After attending Cairo University, he helped found Cairo Radio's cultural programme in 1957, meeting Naguib Mahfouz (the 1988 Nobel laureate) among other writers, and producing radio drama, from Greek tragedy to Samuel Beckett. He was sacked in 1975. "We were accused of being a 'red' cell in Cairo Radio, though we were presenting both sides. Sadat said, 'Those not with me are against me.' I was left penniless. I couldn't write for newspapers or translate."
In Switzerland, he found time to write. In Love in Exile (1995, translated in 2002), a divorced journalist and unrepentant Nasserist has an affair with a younger Austrian woman in an unnamed European city. Though Taher's fiction often reveals catastrophic misconceptions between Europe and the Arab world, he says, "I never thought a character could reflect a whole culture, or a 'clash of civilisations'. We're not that different." His interest, he says, is in how people subjugate others. Love in Exile includes testimony of the massacre of Palestinians in the Sabra-Shatila refugee camps in Beirut in 1982. "It took me 10 years, writing and discarding, to try to calm down," Taher says.
Sunset Oasis reflects his frustration at Egypt's stagnation under Hosni Mubarak, president since Sadat's assassination in 1981 and now poised to hand power to his son Gamal. "I've lived through King Farouk, Nasser, Sadat, Mubarak," says Taher. "Now even democracy for a minority doesn't exist. Mubarak divided and conquered. I can't see a society, just individuals." Taher was given Egypt's top state literary award in 1998, but he quit the ineffectual writers' union in 2000. A founder of Writers and Artists for Change, part of the opposition movement Kifaya (Enough), he says, "I went to all the demonstrations, but I no longer participate because it isn't in touch with the people."

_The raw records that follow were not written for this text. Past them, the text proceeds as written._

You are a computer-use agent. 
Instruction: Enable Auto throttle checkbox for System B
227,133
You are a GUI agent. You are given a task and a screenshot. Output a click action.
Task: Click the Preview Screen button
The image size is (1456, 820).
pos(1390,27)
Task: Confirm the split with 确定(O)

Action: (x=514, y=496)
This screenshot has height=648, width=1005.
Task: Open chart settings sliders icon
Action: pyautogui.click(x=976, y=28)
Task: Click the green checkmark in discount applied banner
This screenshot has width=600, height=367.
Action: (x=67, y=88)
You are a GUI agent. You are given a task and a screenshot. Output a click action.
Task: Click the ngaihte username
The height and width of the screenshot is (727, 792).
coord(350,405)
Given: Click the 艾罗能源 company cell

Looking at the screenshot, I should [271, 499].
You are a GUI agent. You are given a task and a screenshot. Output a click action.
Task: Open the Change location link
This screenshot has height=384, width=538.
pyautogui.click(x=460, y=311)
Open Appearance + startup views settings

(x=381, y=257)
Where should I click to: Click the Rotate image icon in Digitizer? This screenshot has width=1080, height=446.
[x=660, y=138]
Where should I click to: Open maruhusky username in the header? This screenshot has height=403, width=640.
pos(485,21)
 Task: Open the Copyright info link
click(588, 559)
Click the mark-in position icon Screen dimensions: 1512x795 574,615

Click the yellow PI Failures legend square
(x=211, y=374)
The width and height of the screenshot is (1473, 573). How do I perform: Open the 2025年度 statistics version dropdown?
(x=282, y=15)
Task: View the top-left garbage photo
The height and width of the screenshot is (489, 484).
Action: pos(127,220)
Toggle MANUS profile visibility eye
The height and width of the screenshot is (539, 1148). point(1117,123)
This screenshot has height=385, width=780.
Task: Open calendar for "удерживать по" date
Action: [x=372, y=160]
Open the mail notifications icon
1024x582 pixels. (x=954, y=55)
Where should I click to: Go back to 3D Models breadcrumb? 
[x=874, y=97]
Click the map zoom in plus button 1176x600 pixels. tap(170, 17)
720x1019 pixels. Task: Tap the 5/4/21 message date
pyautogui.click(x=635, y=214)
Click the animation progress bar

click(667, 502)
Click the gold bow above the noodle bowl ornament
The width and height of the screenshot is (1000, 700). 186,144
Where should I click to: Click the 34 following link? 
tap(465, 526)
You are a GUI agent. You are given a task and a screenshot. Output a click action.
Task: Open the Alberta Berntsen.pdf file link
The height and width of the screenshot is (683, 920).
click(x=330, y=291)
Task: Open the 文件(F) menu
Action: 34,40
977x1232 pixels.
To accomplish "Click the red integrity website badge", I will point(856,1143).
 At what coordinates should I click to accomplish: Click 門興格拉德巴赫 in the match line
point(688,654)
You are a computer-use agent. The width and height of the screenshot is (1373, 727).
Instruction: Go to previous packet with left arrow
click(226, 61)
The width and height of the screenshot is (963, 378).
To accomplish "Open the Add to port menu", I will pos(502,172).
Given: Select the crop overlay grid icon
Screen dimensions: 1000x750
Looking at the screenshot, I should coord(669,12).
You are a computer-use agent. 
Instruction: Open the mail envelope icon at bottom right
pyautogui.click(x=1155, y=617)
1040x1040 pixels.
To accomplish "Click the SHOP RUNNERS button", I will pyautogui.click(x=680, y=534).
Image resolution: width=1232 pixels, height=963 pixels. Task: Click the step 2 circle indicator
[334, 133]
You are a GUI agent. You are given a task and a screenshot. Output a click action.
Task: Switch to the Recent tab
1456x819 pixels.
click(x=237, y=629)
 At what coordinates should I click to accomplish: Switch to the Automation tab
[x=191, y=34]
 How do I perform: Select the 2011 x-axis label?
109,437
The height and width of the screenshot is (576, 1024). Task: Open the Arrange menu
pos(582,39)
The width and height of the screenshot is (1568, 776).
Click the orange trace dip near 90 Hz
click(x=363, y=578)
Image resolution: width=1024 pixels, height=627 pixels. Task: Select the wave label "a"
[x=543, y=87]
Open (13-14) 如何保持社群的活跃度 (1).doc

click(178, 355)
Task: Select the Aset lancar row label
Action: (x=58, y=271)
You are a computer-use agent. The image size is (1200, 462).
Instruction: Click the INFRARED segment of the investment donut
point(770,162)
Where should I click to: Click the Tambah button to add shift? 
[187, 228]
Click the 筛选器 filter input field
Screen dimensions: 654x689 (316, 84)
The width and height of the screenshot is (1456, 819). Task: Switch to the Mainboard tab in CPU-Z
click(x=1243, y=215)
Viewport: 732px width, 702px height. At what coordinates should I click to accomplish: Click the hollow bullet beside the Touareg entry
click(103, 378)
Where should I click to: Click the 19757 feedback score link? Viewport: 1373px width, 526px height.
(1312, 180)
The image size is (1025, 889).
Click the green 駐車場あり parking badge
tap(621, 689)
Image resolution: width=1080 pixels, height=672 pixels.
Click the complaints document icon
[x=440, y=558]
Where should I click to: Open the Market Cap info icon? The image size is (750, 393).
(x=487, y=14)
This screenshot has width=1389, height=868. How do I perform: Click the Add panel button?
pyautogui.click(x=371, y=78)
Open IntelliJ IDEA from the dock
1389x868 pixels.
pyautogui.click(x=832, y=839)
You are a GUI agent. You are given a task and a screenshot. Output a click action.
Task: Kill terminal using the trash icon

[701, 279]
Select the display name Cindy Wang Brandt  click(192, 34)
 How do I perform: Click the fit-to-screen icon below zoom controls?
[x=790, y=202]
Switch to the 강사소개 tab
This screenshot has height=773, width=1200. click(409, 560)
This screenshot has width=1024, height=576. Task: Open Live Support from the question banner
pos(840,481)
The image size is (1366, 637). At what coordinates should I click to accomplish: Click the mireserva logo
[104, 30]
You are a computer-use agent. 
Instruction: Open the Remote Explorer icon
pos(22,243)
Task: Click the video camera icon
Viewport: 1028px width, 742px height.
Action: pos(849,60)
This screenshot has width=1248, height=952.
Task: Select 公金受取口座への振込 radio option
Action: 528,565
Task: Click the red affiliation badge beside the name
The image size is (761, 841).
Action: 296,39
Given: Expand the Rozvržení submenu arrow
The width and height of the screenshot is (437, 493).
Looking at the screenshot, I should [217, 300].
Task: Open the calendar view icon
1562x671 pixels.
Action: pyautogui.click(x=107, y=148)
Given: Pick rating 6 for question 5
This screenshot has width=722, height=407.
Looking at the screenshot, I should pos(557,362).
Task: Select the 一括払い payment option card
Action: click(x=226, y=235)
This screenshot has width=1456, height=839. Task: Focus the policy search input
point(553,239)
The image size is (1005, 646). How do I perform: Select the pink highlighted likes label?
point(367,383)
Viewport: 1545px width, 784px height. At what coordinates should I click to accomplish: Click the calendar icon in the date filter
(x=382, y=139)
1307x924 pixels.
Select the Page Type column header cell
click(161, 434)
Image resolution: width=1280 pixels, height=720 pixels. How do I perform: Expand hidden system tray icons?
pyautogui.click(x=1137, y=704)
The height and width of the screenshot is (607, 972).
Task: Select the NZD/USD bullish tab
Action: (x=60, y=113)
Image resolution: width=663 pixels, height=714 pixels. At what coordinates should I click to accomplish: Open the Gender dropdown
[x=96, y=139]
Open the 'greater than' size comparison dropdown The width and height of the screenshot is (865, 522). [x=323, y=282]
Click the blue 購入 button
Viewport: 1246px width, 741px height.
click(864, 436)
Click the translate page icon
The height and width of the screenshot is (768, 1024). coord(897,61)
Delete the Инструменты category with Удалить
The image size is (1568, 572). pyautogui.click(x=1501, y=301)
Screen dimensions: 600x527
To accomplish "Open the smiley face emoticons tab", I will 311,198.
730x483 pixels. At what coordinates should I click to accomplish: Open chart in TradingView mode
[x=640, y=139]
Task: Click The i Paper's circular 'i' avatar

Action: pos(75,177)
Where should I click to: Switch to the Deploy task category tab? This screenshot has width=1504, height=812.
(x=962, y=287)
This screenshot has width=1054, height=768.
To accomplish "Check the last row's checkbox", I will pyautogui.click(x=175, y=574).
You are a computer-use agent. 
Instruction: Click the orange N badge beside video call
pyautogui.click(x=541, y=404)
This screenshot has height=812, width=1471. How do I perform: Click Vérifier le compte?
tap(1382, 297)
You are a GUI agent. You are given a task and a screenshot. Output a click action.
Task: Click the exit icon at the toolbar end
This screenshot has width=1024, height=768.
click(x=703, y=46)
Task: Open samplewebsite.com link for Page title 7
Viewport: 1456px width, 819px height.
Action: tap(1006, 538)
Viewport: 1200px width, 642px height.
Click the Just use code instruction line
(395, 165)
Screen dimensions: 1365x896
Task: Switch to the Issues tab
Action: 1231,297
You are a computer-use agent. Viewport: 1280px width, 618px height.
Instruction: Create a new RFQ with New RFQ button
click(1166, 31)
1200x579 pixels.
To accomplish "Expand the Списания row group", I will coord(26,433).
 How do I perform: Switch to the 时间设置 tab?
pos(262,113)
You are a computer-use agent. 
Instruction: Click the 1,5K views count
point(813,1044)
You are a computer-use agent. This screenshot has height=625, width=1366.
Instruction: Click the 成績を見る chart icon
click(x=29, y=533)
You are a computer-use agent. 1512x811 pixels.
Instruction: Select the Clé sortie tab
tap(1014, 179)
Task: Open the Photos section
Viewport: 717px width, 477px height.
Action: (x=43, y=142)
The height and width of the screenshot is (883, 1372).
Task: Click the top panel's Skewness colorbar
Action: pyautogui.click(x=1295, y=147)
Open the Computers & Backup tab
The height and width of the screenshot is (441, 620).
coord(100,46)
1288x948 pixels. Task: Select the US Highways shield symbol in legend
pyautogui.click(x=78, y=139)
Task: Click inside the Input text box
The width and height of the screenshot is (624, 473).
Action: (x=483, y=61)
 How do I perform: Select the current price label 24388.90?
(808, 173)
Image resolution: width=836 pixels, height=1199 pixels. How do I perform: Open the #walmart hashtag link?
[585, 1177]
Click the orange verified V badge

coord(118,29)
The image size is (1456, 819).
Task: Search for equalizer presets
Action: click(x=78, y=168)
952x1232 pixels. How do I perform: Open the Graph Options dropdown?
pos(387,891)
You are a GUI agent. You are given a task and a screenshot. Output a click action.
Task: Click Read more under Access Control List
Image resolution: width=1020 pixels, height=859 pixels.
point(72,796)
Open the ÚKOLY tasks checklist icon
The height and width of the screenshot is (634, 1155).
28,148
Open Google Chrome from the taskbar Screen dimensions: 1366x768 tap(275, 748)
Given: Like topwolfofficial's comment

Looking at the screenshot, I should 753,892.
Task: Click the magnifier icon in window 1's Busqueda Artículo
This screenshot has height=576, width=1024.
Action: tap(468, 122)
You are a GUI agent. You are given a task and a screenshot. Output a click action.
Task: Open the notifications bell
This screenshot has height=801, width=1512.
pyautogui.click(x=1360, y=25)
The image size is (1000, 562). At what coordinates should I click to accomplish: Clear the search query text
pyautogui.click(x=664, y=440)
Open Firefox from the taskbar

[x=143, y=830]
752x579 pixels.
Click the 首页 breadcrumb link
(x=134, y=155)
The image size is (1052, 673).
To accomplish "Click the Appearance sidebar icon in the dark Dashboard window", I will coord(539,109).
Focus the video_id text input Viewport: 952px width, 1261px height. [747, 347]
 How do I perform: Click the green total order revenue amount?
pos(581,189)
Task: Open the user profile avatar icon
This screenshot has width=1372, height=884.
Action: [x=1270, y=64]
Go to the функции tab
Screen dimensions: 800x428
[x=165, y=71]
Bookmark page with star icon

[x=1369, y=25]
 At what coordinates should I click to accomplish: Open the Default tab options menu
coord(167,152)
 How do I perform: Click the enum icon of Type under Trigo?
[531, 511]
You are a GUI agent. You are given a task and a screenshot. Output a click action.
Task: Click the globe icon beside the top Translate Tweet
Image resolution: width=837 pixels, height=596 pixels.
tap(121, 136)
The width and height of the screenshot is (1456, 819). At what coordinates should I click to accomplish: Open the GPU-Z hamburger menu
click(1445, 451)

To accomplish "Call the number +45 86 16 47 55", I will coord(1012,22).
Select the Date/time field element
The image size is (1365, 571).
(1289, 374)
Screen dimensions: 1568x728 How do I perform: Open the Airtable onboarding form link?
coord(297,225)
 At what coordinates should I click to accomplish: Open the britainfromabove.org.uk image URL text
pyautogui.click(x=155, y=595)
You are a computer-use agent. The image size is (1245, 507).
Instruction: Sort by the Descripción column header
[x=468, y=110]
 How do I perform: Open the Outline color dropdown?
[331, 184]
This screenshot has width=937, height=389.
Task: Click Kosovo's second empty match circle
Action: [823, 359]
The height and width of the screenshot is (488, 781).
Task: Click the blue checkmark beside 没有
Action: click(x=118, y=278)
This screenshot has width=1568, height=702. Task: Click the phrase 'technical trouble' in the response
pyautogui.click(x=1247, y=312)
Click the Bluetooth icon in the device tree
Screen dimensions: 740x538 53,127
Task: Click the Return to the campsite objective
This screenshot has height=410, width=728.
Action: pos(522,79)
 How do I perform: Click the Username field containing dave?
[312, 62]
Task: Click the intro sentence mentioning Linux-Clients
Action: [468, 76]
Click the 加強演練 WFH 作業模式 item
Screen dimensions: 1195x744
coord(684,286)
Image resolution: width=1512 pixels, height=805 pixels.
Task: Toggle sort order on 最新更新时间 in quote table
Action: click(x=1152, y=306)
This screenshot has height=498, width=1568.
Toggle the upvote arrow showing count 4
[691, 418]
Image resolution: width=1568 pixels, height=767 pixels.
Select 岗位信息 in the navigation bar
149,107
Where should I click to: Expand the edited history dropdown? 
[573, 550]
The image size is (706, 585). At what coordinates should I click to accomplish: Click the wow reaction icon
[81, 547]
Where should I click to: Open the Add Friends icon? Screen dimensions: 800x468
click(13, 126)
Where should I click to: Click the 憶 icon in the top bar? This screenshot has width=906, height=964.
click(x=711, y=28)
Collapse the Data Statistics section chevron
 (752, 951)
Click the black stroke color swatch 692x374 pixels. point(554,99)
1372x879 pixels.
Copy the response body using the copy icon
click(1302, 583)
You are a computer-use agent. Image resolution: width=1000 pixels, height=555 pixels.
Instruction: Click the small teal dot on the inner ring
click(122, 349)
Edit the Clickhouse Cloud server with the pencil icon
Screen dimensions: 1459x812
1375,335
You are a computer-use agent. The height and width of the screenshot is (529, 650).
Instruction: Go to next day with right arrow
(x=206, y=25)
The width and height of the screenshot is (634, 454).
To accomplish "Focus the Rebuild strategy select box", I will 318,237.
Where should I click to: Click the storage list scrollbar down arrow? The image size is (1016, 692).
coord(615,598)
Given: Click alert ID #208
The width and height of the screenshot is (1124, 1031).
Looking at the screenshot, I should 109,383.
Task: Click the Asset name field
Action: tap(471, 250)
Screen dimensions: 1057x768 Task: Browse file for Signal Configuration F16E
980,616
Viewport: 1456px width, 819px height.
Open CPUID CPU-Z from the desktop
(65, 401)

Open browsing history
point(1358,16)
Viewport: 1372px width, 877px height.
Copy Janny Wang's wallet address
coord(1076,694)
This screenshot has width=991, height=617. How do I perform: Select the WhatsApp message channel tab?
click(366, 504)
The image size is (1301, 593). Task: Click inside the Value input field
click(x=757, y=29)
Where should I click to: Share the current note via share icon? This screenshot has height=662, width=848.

While some contemporaries have withdrawn from politics, others have become Islamists, "astonishingly, since so many were Marxists in our youth". In Love in Exile, the journalist is dismayed to see his son embrace political Islam. In Taher's view, the outlawed Muslim Brotherhood - the strongest opposition, with a fifth of seats in the assembly - thrives "because all other ideologies have collapsed, and people can't live without hope. They think, if we can't change the world with Marxism or nationalism, we can change it with religious ideas." He says Britain and France supported the Brotherhood during the 1956 Suez war, when its members were "cruelly tortured in prison. But when Sadat made a coalition with them to crush the left, they infiltrated education. While the state withdrew from social activities, they built clinics and distributed food." After 30 years, "there was a generation ready to accept their ideology. That's how they won 88 seats. If it was a free election, they'd have won 288. It's a sad and tragic situation."
He petitions for the release of political detainees, including members of the Muslim Brotherhood, which boycotted Tuesday's municipal elections after hundreds were arrested in a pre-election crackdown. "You can't defeat an ideology by putting people in prison - it adds to their popularity," he says. "Even if I'm against their thinking, I'll defend them - though I'm sure they wouldn't defend me."
Taher's humane vision may chime with an implicit aim of the prize. On a trip to Luxor last month, he was gratified to find it had been spared Muslim-Copt tensions, a benefit, he believes, of its constant stream of visitors. "It's the wisdom of ages," he says. "When you know the other, you're tolerant. It's when you don't know the other that you're afraid."